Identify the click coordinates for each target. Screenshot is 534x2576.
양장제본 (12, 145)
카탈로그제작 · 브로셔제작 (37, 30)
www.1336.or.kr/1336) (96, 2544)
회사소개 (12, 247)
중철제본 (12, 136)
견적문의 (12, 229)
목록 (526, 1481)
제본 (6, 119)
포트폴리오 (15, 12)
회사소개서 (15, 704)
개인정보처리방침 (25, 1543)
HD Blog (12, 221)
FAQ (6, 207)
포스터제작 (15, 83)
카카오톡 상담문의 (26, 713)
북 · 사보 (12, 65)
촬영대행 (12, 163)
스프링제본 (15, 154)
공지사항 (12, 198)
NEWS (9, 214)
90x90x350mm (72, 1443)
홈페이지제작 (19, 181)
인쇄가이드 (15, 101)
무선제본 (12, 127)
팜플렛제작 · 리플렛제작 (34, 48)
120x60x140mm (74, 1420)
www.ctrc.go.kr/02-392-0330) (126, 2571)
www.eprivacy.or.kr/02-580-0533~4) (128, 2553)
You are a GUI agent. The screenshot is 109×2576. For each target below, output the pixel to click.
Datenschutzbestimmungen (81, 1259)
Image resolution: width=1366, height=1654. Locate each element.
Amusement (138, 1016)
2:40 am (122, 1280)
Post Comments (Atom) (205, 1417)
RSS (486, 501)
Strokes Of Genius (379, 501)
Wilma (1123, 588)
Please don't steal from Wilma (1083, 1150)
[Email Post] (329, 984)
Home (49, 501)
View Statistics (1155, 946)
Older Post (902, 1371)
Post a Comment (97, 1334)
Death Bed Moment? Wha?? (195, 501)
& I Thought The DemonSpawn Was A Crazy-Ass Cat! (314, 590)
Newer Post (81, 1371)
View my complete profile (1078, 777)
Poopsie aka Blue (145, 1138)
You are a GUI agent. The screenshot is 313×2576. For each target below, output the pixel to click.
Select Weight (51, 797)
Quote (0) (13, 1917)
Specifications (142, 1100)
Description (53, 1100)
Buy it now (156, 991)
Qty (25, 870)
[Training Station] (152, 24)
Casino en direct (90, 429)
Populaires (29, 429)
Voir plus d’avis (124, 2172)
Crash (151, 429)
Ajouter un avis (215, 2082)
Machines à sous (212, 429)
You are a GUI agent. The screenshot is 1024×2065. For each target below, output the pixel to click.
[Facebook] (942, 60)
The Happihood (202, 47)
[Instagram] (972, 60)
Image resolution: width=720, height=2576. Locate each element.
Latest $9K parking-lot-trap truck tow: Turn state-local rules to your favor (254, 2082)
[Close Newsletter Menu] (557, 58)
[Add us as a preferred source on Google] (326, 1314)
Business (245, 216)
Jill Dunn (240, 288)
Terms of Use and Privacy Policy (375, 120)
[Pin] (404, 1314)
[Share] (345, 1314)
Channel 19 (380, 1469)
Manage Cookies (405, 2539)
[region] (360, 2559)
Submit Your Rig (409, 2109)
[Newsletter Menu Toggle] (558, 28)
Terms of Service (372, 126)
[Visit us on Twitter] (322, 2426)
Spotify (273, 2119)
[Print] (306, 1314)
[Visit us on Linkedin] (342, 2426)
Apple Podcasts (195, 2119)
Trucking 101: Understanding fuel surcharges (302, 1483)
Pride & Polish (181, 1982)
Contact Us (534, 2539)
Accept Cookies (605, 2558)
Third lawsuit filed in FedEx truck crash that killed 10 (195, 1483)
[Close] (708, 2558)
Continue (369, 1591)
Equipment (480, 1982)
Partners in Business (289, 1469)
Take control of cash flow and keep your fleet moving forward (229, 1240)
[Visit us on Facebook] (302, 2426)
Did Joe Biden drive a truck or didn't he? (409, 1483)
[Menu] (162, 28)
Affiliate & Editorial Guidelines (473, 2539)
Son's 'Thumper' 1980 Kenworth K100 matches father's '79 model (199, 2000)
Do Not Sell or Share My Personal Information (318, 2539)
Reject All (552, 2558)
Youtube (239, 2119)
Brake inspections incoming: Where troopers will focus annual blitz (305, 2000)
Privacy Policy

· · ·

# PROBLEM
Your answer must be the records themselves, output again exactly.

# OUTPUT FOR THIS TASK
Identify the click coordinates for each target. Screenshot is 534x2576.
양장제본 (12, 145)
카탈로그제작 · 브로셔제작 (37, 30)
www.1336.or.kr/1336) (96, 2544)
회사소개 (12, 247)
중철제본 (12, 136)
견적문의 (12, 229)
목록 (526, 1481)
제본 (6, 119)
포트폴리오 (15, 12)
회사소개서 (15, 704)
개인정보처리방침 (25, 1543)
HD Blog (12, 221)
FAQ (6, 207)
포스터제작 (15, 83)
카카오톡 상담문의 (26, 713)
북 · 사보 (12, 65)
촬영대행 (12, 163)
스프링제본 (15, 154)
공지사항 (12, 198)
NEWS (9, 214)
90x90x350mm (72, 1443)
홈페이지제작 (19, 181)
인쇄가이드 (15, 101)
무선제본 (12, 127)
팜플렛제작 · 리플렛제작 (34, 48)
120x60x140mm (74, 1420)
www.ctrc.go.kr/02-392-0330) (126, 2571)
www.eprivacy.or.kr/02-580-0533~4) (128, 2553)
You are a GUI agent. The screenshot is 109×2576. For each target below, output the pixel to click.
Datenschutzbestimmungen (81, 1259)
Image resolution: width=1366, height=1654. Locate each element.
Amusement (138, 1016)
2:40 am (122, 1280)
Post Comments (Atom) (205, 1417)
RSS (486, 501)
Strokes Of Genius (379, 501)
Wilma (1123, 588)
Please don't steal from Wilma (1083, 1150)
[Email Post] (329, 984)
Home (49, 501)
View Statistics (1155, 946)
Older Post (902, 1371)
Post a Comment (97, 1334)
Death Bed Moment? Wha?? (195, 501)
& I Thought The DemonSpawn Was A Crazy-Ass Cat! (314, 590)
Newer Post (81, 1371)
View my complete profile (1078, 777)
Poopsie aka Blue (145, 1138)
You are a GUI agent. The screenshot is 313×2576. For each target below, output the pixel to click.
Select Weight (51, 797)
Quote (0) (13, 1917)
Specifications (142, 1100)
Description (53, 1100)
Buy it now (156, 991)
Qty (25, 870)
[Training Station] (152, 24)
Casino en direct (90, 429)
Populaires (29, 429)
Voir plus d’avis (124, 2172)
Crash (151, 429)
Ajouter un avis (215, 2082)
Machines à sous (212, 429)
You are a GUI agent. The screenshot is 1024×2065. For each target below, output the pixel to click.
[Facebook] (942, 60)
The Happihood (202, 47)
[Instagram] (972, 60)
Image resolution: width=720, height=2576. Locate each element.
Latest $9K parking-lot-trap truck tow: Turn state-local rules to your favor (254, 2082)
[Close Newsletter Menu] (557, 58)
[Add us as a preferred source on Google] (326, 1314)
Business (245, 216)
Jill Dunn (240, 288)
Terms of Use and Privacy Policy (375, 120)
[Pin] (404, 1314)
[Share] (345, 1314)
Channel 19 (380, 1469)
Manage Cookies (405, 2539)
[region] (360, 2559)
Submit Your Rig (409, 2109)
[Newsletter Menu Toggle] (558, 28)
Terms of Service (372, 126)
[Visit us on Twitter] (322, 2426)
Spotify (273, 2119)
[Print] (306, 1314)
[Visit us on Linkedin] (342, 2426)
Apple Podcasts (195, 2119)
Trucking 101: Understanding fuel surcharges (302, 1483)
Pride & Polish (181, 1982)
Contact Us (534, 2539)
Accept Cookies (605, 2558)
Third lawsuit filed in FedEx truck crash that killed 10 (195, 1483)
[Close] (708, 2558)
Continue (369, 1591)
Equipment (480, 1982)
Partners in Business (289, 1469)
Take control of cash flow and keep your fleet moving forward (229, 1240)
[Visit us on Facebook] (302, 2426)
Did Joe Biden drive a truck or didn't he? (409, 1483)
[Menu] (162, 28)
Affiliate & Editorial Guidelines (473, 2539)
Son's 'Thumper' 1980 Kenworth K100 matches father's '79 model (199, 2000)
Do Not Sell or Share My Personal Information (318, 2539)
Reject All (552, 2558)
Youtube (239, 2119)
Brake inspections incoming: Where troopers will focus annual blitz (305, 2000)
Privacy Policy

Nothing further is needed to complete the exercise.